=== Your objective ===
Write out every record below exactly, leaving the pictures out.

=== Stored items ===
**********

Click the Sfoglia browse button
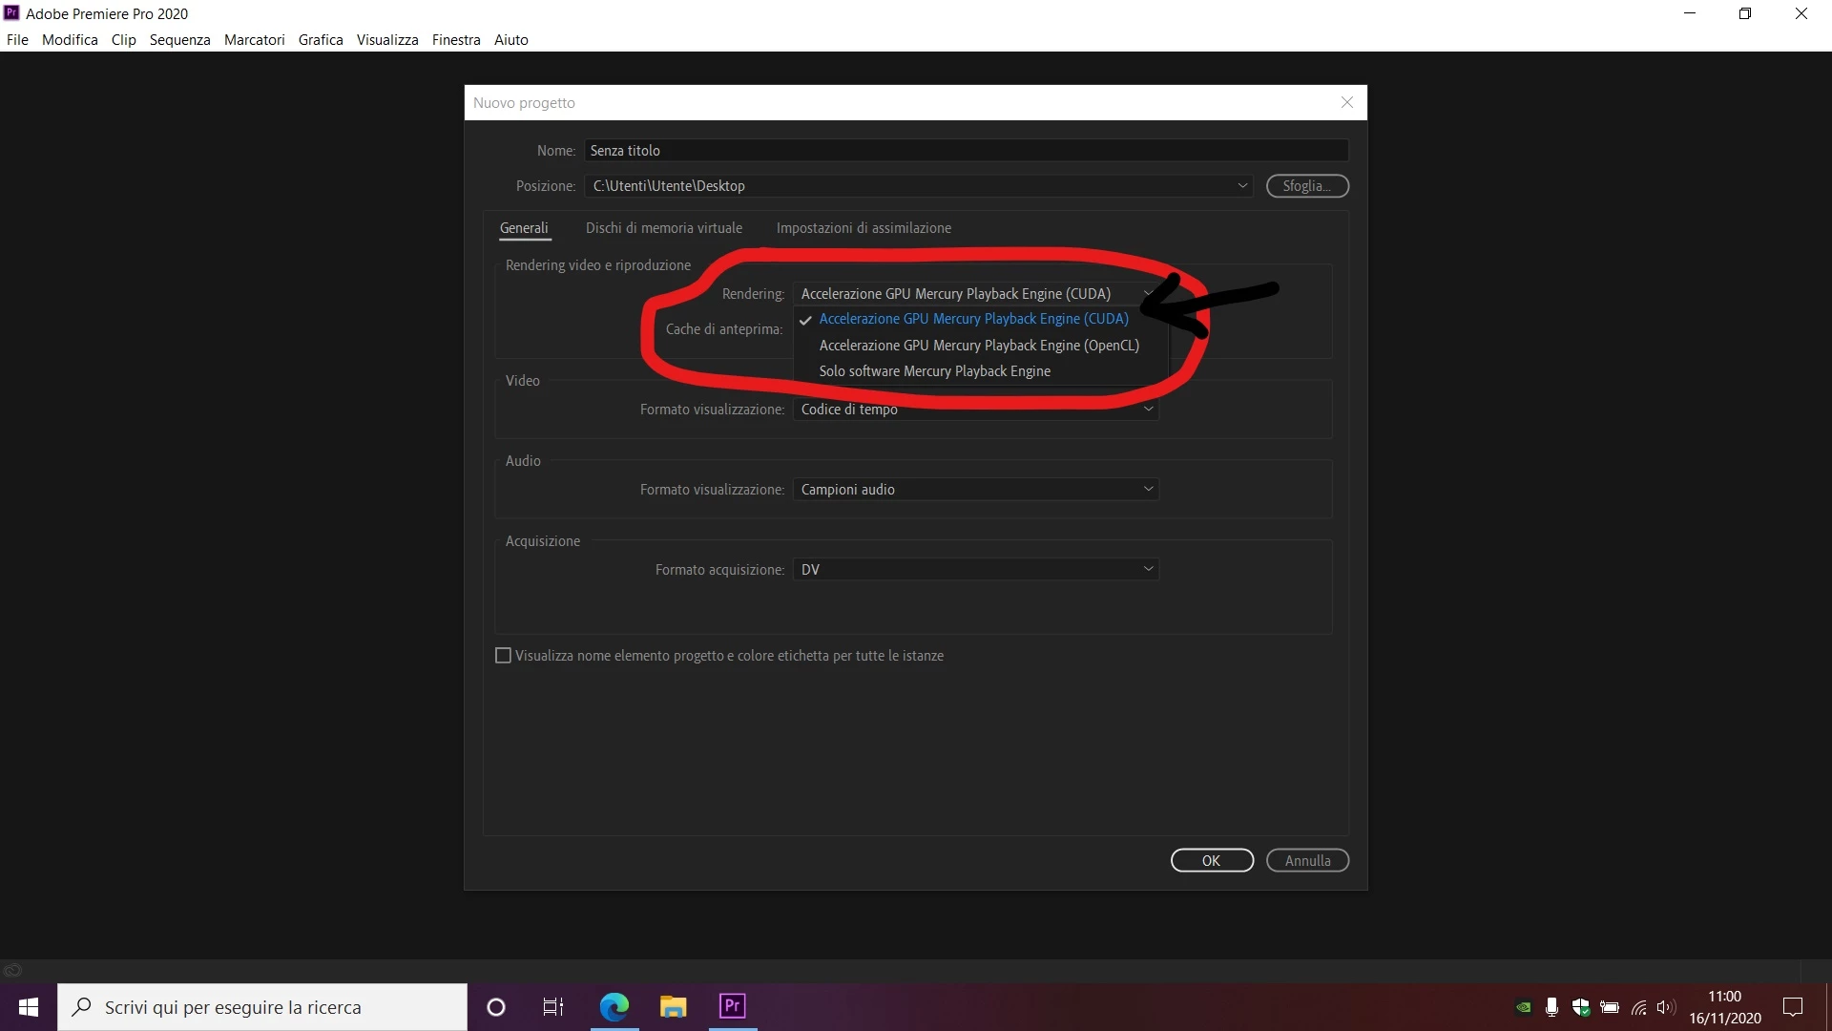(1307, 186)
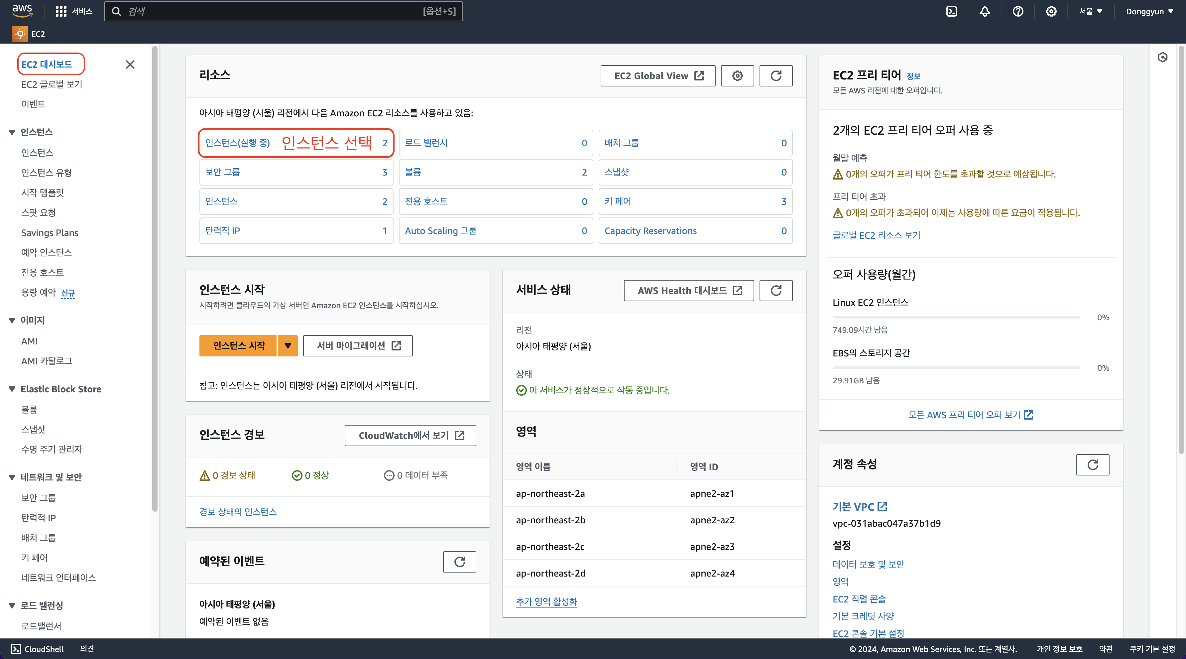
Task: Open 보안 그룹 in the sidebar
Action: 38,498
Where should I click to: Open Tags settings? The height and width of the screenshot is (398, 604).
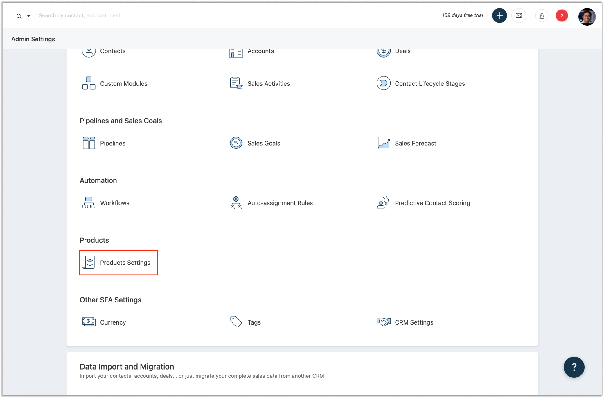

**********

=== The answer ===
Click the Sfoglia browse button
(1307, 186)
Task: Open 보안 그룹 in the sidebar
Action: 38,498
Where should I click to: Open Tags settings? The height and width of the screenshot is (398, 604).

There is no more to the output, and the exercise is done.